Certain roles may be eligible for benefits and other compensation. Find additional benefits and pay information here:

Responsibilities
  • Define the technical vision, strategy, and roadmap for AI-native incubation initiatives; align stakeholders across Security Copilot, Defender, Sentinel, Entra, Purview, Azure AI Foundry and Microsoft AI to deliver cohesive customer value.
  • Lead zero-to-one (0→1) incubation R&D through MVP and private preview, then drive one-to-many (1→N) platformization and scale to GA; make principled tradeoffs across quality, latency, reliability, cost, and safety.
  • Provide hands-on technical leadership: prototype in code, review designs and Pull Requests (PRs), define Application Programming Interfaces (APIs)/data contracts, build comprehensive well-architected systems, and establish evaluation frameworks to de-risk complex systems.

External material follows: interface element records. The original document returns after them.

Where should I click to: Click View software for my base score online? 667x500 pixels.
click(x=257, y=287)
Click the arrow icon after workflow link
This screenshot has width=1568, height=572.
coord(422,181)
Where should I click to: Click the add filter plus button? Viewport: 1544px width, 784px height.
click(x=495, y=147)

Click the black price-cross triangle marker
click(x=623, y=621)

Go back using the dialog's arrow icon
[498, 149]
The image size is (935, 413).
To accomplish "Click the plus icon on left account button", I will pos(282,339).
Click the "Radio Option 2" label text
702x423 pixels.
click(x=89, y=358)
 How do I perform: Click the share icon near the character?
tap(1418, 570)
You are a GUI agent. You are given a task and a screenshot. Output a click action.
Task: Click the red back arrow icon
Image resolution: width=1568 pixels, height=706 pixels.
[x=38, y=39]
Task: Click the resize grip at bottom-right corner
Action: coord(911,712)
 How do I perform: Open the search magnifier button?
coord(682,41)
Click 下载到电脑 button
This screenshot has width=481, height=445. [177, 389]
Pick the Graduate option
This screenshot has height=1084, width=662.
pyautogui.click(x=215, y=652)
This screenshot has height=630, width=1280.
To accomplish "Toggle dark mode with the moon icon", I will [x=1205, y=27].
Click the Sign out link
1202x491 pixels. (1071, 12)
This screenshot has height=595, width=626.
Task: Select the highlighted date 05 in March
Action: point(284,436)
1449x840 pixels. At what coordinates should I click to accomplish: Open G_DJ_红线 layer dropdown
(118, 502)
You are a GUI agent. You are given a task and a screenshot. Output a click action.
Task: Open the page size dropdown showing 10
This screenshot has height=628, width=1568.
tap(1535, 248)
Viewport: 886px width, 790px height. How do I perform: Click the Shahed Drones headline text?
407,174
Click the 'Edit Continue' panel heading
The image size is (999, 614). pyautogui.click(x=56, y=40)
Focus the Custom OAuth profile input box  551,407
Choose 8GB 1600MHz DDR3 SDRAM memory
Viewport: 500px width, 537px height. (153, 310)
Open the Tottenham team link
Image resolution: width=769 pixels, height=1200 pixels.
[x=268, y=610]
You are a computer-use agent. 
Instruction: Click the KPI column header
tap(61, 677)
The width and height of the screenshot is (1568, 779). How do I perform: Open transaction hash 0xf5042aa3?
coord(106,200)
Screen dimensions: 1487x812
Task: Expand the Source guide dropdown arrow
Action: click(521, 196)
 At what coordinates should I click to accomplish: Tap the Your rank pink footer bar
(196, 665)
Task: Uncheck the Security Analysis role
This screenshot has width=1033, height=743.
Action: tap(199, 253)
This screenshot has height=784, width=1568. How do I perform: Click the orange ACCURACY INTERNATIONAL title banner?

  • Set strategy for AI-native security experiences and platform components: where to use Large Language Models (LLMs) versus classical Machine Learning (ML), retrieval/Retrieval-Augmented Generation (RAG) design, grounding, model routing/fallbacks, and safety guardrails to meet customer outcomes and Service Level Objectives (SLOs).
  • Ensure Responsible AI, privacy, and security guardrails are designed in from day one, coordinate safety reviews, abuse prevention, compliance, and incident readiness.
  • Lead v-teams and mentor others; cultivate a builder culture of velocity and quality as a force multiplier.
  • Engage directly with enterprise customers and field to co-design solutions and land adoption; communicate program status and strategy to executives with hands on real code demonstrations.